EXCERPTED TEXT:

Market-based US inflation expectations have stopped climbing, in contrast with the message from businesses and consumers, contributing to a stabilization of the US bond market. We think this is a pause and that the US curve will steepen further as the credibility of the Fed’s Average Inflation targeting strategy is questioned.
The US bond market has stabilized over the last two weeks around 1.70% for a 10-year treasury note after the significant rise in long-term yields triggered by Joe Biden’s victory. Market-based inflation expectations have stopped climbing, in contrast with the message sent by businesses and consumers alike in the recent surveys.
Just as we explored the information content of businesses inflation expectations a few weeks ago, this time we turned our gaze to households. The latest Michigan survey suggests that consumers’ inflation expectations for the next 5 years have rebounded to their long-term average for the first time since 2014. We suspect this can be explained by the recent public debate around the risks of “overheating” the Biden emergency stimulus could trigger. The frequency of queries on the Internet reflects the emergence of an “inflation anxiety” in the US. These phenomena tend to be self-fulfilling. We show that in a simple model, the Michigan survey, alongside the unemployment rate, is a good predictor of actual core consumer prices. With the two variables pushing in the same direction now, and business survey continuing to reflect a rise in price pressure, an acceleration in core inflation is very plausible in the coming months, beyond the expected base effects. This will raise questions on the credibility of the Fed’s Average Inflation Targeting framework, pushing real rates up.

GIVEN RECORDS:
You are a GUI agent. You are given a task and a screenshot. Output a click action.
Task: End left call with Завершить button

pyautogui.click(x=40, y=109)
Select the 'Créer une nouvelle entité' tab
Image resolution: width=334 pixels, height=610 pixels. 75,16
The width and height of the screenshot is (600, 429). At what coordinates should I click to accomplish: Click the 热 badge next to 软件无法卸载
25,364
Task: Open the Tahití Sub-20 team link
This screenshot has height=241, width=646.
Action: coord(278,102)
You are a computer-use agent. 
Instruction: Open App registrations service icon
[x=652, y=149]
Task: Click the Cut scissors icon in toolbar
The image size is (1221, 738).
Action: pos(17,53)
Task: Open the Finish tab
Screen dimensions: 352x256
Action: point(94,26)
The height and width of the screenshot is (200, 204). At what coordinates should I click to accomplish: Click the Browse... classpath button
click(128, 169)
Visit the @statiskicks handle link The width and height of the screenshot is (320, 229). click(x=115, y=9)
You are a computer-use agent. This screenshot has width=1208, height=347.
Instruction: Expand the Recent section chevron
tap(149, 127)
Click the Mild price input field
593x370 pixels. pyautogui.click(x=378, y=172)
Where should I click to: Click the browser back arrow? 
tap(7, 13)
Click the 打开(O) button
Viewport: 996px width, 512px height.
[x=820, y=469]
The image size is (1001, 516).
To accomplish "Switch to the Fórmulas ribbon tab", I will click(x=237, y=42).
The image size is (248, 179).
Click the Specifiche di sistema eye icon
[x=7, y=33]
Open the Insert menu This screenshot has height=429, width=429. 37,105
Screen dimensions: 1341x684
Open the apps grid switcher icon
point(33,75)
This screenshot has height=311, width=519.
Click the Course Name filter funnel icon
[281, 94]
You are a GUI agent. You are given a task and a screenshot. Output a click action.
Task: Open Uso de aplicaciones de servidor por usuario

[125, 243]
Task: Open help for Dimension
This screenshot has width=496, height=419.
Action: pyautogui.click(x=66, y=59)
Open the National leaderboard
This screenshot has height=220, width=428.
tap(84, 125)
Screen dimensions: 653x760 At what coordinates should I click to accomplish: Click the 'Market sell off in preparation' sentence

DIRECTIONS:
1. Duplicate the passage of the text on US inflation expectations from "The US bond market has" to "the recent surveys.".
2. Summarize the text on US inflation expectations in two sentences.

ACTIVITY ANSWERS:
1.
The US bond market has stabilized over the last two weeks around 1.70% for a 10-year treasury note after the significant rise in long-term yields triggered by Joe Biden’s victory. Market-based inflation expectations have stopped climbing, in contrast with the message sent by businesses and consumers alike in the recent surveys.

2. Market-based US inflation expectations have stopped climbing, which has helped the bond market stabilize around 1.70% for the 10-year treasury note, even though businesses and consumers signal rising inflation. The authors see this as a pause: with consumers' long-term expectations back at their average and the unemployment rate pushing the same way, they consider faster core inflation very plausible, which would call the Fed's Average Inflation Targeting framework into question and steepen the curve.